**TEXT EXCERPT:**
The situation described in the following letter is entirely fictitious, including persons, names, crimes, sins, relationships, circumstances and all particulars. The kind of situation that is described, however, is all too common and my hope is that biblical principles applied to this fictitious scenario may be of some help to individuals tangled up in a real one.
Thank you for your letter, and thank you also for your request for our perspective on your marriage. Since you got married five years ago, we have only seen you intermittently, at family reunions and such. After a year or so, Nancy and I guessed that something was off in your relationship with Jon, but didn’t have enough to go on that would justify asking a direct question. But we did have enough to start praying about it, and enough to regard your letter as a direct answer to that prayer. So thank you for writing.
You mentioned in the letter than Jon knew you were writing, and that he was grateful for it. Your letter contained a pretty thorough expression of your unhappiness in your marriage, and since Jon was in town for his conference last week, I took the opportunity to have lunch with him and get his take on everything. You asked us to tell you what we see, and I am glad we can answer that having heard from both of you. But given the nature of what I am going to say here, I am just sending this letter to you and not to Jon. If you would like to, you may share it with him. I would encourage that, but wanted to write to you privately first.
If I could, I would like to start by summarizing your complaint, which falls under two general heads. The first is that Jon seems incapable of meeting your needs, and the second is that you feel like you are trapped in a severe identity crisis. Who are you? What are you for? Why do all your desires to express yourself creatively seem thwarted at every turn? You believed early on that having children would answer the questions, or resolve the problems, but in your experience the two kids have only accentuated your sense of alienation. And that is the one word I would use to describe what you are experiencing—alienation. When Jon tries to speak to you, or fellowship with you, it seems to you like he is shouting across a chasm. It would be the same thing for you if you tried to commune with him, but you are tired and exhausted, and don’t feel like shouting across that chasm. Is this a faithful summary?

**DIRECTIVE A:**
Express each line of the records below as a row in a Markdown table with the columns Row and Line. Skip the blank lines and leave the pictures out.

**DATASET ROWS:**
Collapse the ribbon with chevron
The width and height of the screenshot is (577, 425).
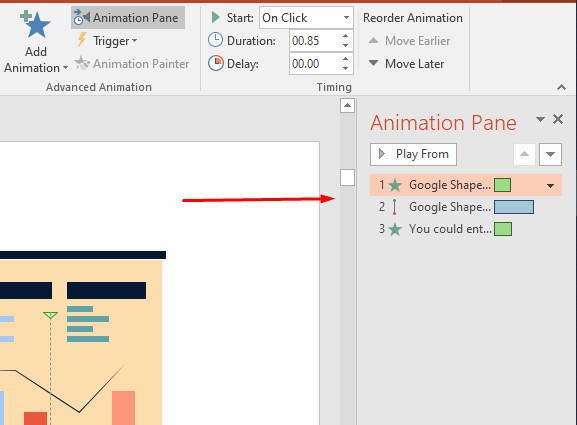pos(561,87)
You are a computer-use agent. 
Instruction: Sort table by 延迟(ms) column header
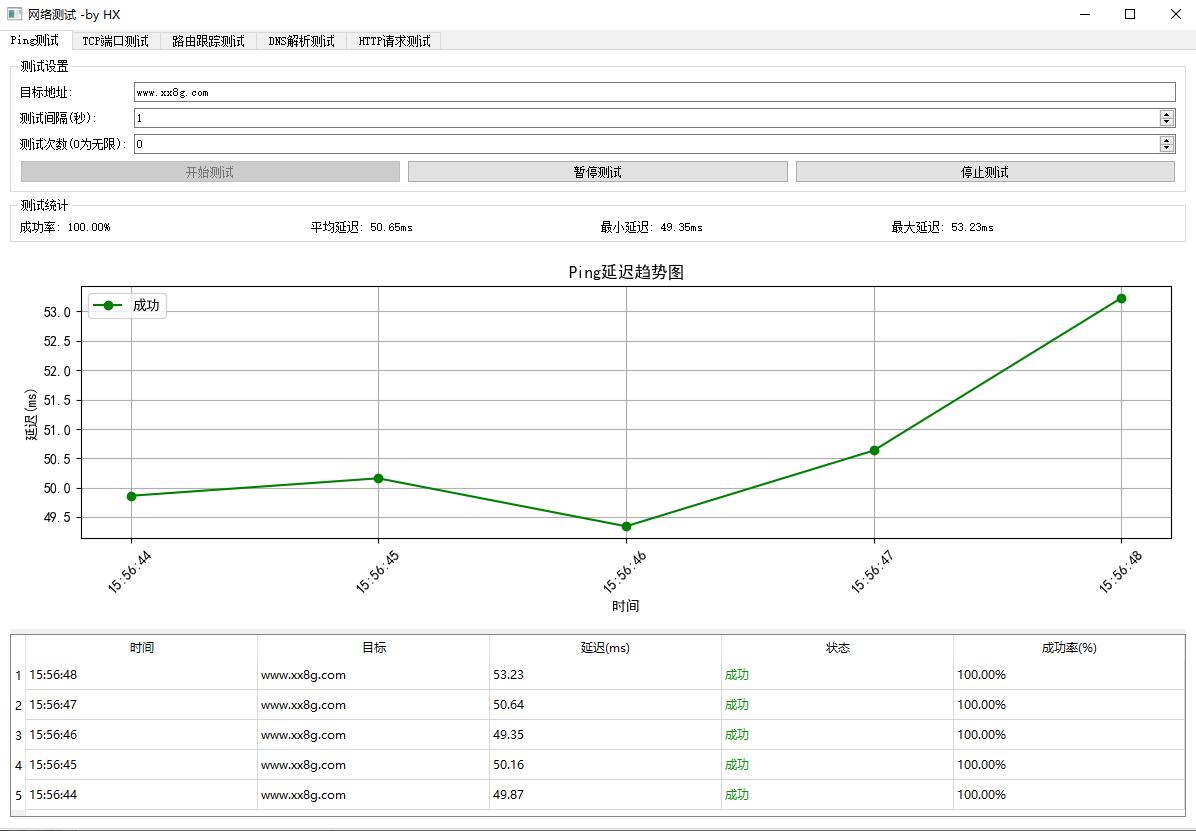[x=605, y=648]
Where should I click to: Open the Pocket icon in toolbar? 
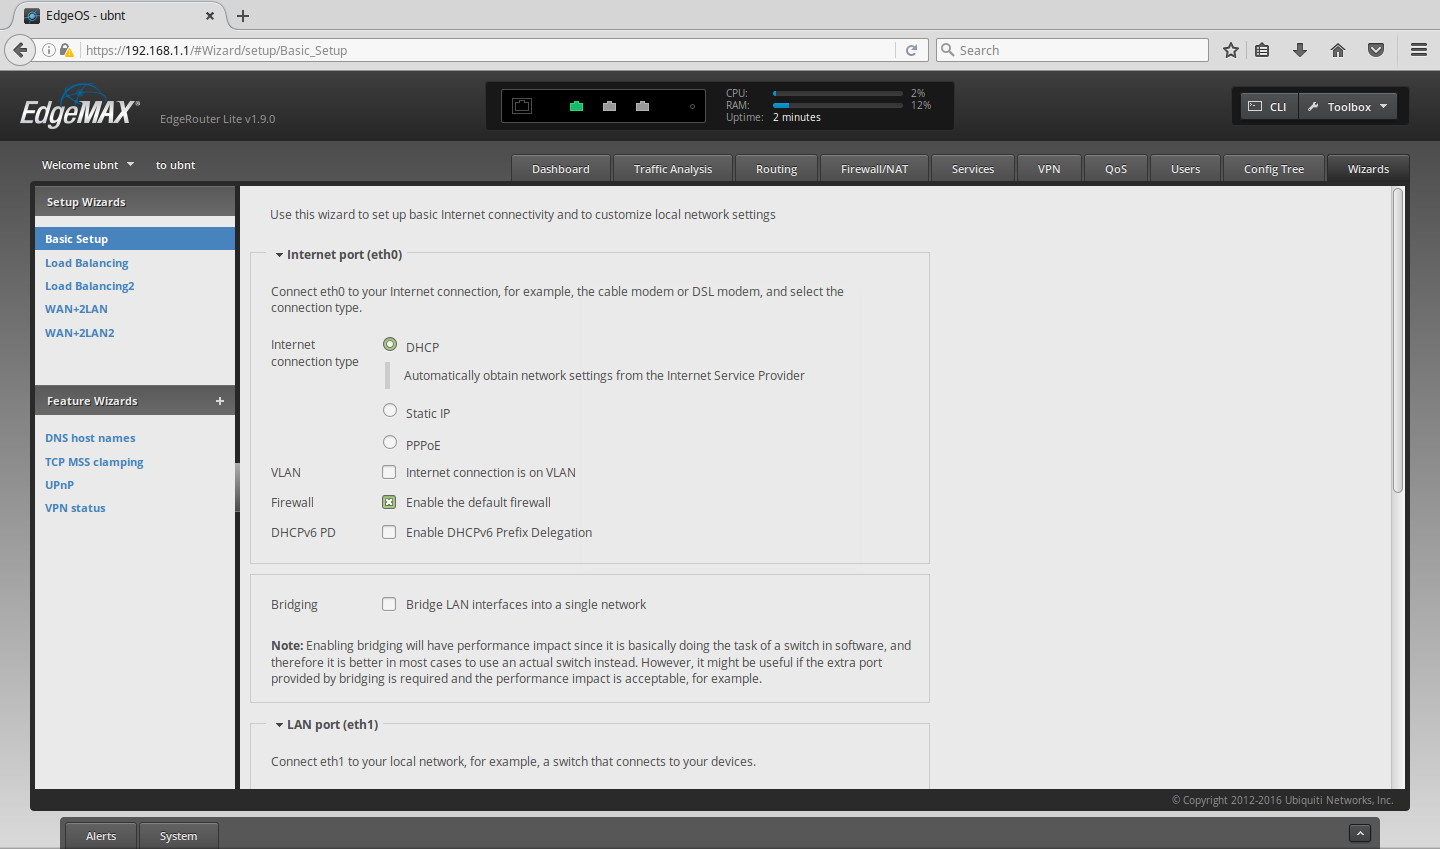click(x=1376, y=50)
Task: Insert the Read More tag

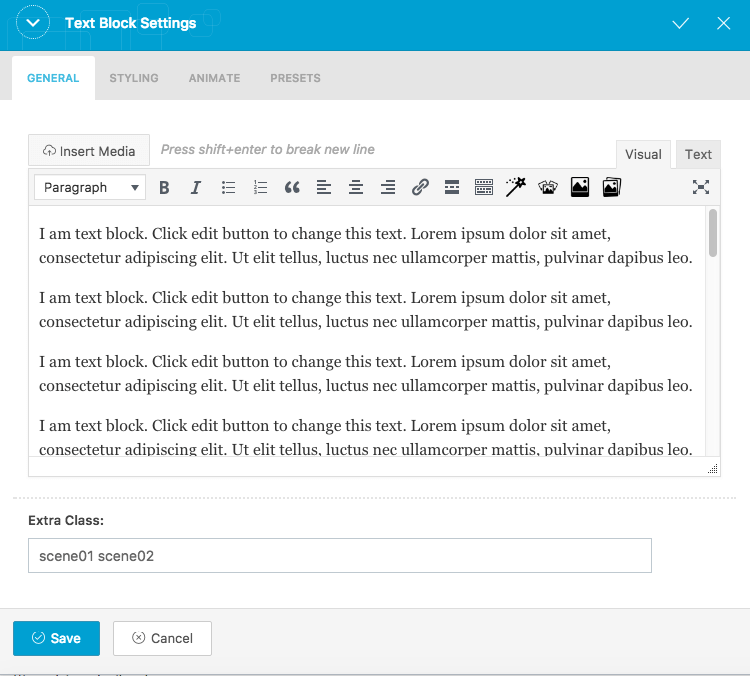Action: coord(452,187)
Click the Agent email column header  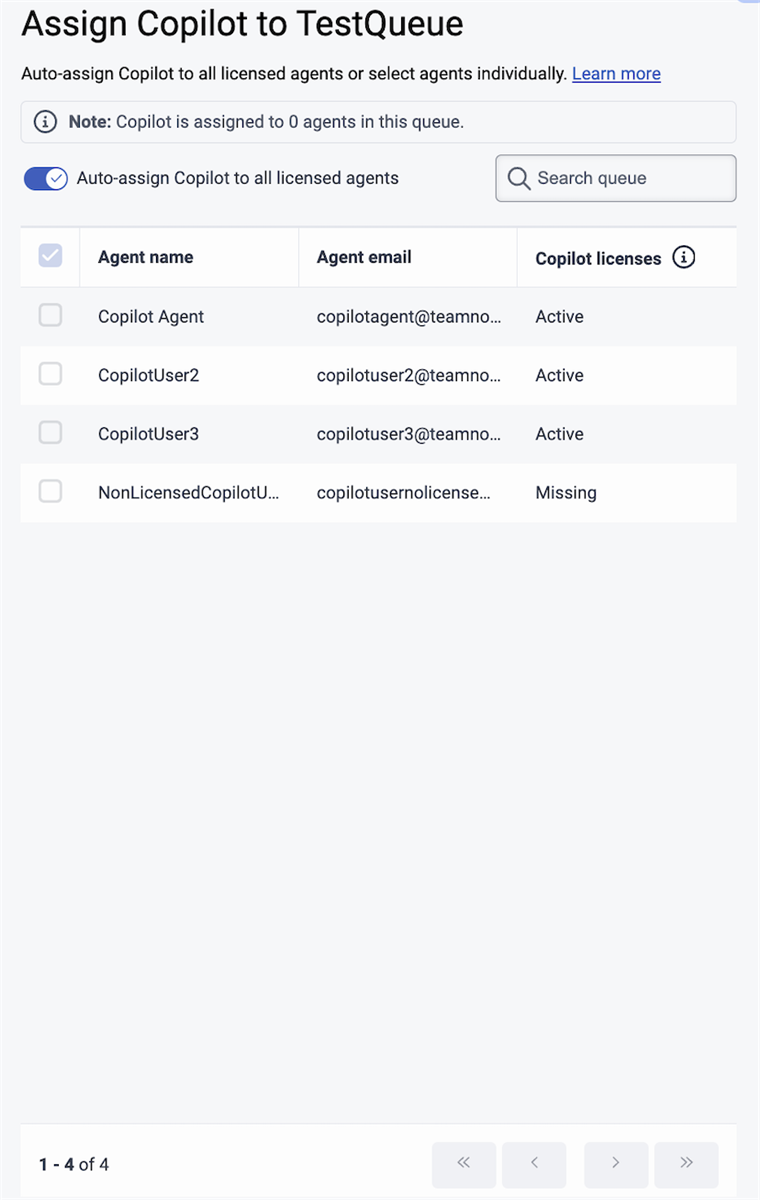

**DIRECTIVE B:**
Rewrite everything in the marriage letter from "The situation described" down to "a real one.", changing "fictitious" to "imaginary".

**WRITTEN REPLY A:**
| Row | Line |
|---|---|
| 1 | Collapse the ribbon with chevron |
| 2 | The width and height of the screenshot is (577, 425). |
| 3 | pos(561,87) |
| 4 | You are a computer-use agent.  |
| 5 | Instruction: Sort table by 延迟(ms) column header |
| 6 | [x=605, y=648] |
| 7 | Where should I click to: Open the Pocket icon in toolbar?  |
| 8 | click(x=1376, y=50) |
| 9 | Task: Insert the Read More tag |
| 10 | Action: coord(452,187) |
| 11 | Click the Agent email column header   |

**WRITTEN REPLY B:**
The situation described in the following letter is entirely imaginary, including persons, names, crimes, sins, relationships, circumstances and all particulars. The kind of situation that is described, however, is all too common and my hope is that biblical principles applied to this imaginary scenario may be of some help to individuals tangled up in a real one.